First off, I should note that I'm not sure what tags best apply here, and I can't seem to find any that relate to schedulers, etc. Please inform me if they are not the right ones.
I have a simple, portable task scheduler (it only relies on millis(), and runs on different Arduino-supported systems) that is called via a function in loop() and that picks and then runs a function pointer (the "task") from a list of tasks with status, sleep, and priority information.
I would like to have a way to determine and to tell the user how much CPU time is being spent on running tasks vs. being idle.
The problem is that there can be other functions being called from loop(), not just my scheduler. It would thus be a bad idea to track total time vs. time spent in a task. If I did, the CPU use would always read low, since the actual task time cannot use all of the CPU time since the other tasks in loop() would be quietly using some of it.

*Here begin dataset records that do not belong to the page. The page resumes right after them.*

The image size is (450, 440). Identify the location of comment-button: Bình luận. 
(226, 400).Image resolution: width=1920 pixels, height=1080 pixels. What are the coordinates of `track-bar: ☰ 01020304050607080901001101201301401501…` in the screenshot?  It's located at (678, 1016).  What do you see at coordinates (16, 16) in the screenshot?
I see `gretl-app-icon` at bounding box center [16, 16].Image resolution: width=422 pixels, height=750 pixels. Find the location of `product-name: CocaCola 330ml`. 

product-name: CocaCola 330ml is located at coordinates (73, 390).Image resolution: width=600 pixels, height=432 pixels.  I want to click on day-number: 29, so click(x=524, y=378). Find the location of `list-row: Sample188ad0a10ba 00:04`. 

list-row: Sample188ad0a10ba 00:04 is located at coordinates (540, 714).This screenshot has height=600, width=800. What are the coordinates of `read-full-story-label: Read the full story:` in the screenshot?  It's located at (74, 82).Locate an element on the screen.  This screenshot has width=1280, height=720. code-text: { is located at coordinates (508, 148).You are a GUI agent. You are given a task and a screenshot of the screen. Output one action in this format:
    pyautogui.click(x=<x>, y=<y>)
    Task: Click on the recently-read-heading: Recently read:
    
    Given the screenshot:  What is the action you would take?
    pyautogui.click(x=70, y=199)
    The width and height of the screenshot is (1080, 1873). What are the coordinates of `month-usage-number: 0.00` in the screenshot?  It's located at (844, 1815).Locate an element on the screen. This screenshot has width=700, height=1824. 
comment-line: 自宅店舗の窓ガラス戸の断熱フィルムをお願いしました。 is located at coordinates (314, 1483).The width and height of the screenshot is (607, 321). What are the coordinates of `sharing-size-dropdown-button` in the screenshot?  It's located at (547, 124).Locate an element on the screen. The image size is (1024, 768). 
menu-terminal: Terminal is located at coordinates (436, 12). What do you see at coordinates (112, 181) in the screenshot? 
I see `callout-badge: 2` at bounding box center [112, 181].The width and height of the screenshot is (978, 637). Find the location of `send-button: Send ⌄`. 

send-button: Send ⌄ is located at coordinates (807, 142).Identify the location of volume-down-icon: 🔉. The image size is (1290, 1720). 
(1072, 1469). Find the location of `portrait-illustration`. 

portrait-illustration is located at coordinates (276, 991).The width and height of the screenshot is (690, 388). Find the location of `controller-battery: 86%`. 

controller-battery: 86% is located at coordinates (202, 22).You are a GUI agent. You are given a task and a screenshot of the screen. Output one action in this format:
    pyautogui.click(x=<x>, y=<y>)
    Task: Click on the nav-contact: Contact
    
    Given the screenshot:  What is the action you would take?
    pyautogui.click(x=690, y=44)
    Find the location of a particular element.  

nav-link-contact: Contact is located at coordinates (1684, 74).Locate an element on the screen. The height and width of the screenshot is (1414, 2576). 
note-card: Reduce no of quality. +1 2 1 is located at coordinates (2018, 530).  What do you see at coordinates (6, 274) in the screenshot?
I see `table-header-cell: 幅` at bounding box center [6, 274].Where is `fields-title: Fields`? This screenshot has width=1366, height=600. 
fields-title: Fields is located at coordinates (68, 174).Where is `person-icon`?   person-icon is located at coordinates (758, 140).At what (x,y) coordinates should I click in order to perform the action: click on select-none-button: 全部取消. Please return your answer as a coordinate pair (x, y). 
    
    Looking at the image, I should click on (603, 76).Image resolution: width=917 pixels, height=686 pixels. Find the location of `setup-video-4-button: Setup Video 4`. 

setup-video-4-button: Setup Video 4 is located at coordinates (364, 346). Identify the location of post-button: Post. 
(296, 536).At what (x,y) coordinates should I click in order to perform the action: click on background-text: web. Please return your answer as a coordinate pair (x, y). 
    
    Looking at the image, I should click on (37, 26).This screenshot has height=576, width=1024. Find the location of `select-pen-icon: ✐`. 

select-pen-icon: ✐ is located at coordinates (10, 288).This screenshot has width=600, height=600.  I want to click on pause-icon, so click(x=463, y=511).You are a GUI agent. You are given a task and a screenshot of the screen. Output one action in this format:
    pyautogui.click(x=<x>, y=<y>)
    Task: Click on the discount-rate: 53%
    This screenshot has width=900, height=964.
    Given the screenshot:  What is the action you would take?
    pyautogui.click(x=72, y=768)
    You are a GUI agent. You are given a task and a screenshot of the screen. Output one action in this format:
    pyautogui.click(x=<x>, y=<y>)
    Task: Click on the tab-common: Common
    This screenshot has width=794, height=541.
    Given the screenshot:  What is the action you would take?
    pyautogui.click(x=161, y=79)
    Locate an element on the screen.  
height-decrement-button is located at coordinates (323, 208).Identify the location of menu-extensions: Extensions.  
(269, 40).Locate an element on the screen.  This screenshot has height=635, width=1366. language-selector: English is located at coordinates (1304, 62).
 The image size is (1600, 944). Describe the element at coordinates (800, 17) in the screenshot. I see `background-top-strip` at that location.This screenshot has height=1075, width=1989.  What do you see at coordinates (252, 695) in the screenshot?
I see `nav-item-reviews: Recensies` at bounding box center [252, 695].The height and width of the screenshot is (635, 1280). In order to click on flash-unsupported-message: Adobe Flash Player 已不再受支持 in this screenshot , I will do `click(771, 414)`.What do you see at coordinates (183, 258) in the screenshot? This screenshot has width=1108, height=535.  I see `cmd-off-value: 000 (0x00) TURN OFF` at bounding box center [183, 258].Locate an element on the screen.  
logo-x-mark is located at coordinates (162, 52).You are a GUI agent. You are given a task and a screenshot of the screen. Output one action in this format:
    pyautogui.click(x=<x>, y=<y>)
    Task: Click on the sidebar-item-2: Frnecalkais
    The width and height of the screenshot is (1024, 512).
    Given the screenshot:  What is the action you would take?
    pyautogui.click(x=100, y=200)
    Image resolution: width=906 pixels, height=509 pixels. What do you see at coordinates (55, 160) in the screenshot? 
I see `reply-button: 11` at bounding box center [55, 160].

However, if I specifically track time in the scheduler vs. time spent in task, I run into a new issue. I would use more memory (a few more bytes, but I'm using a lot already...) and more CPU*, since I'd have to keep track of the total so far and also the current runtime for that iteration of the scheduler. That's on top of the similar construct determining the runtime of the task. Mainly, though, the issue is that the loop() function and scheduler run fast enough that the millis() timer can tick slower than the changeover between my scheduler and the loop() function. This causes the timing to also be off, since it would be counted if it ticks in the scheduler even if it was mainly loop()'s fault.
Is there a general methodology for computing the CPU time? It would be difficult to time-slice the scheduler, and that would run slower anyway. I could count the proportion of scheduler calls that run/don't run tasks, but that won't work because tasks take longer than the no-op that happens if a task doesn't run, and it makes no accounting for task length.
*On an AVR system, the 8-bit CPU uses a surprising aggregate time on all those 32-bit operations, between the sleep time calculations (on sleeping tasks only, to be fair) and the elapsed time calculations that fed into my prior CPU use attempt. It wasn't the only cause, but I saw quite a bit of timing slip on one attempt of coding the scheduler because of a similar issue.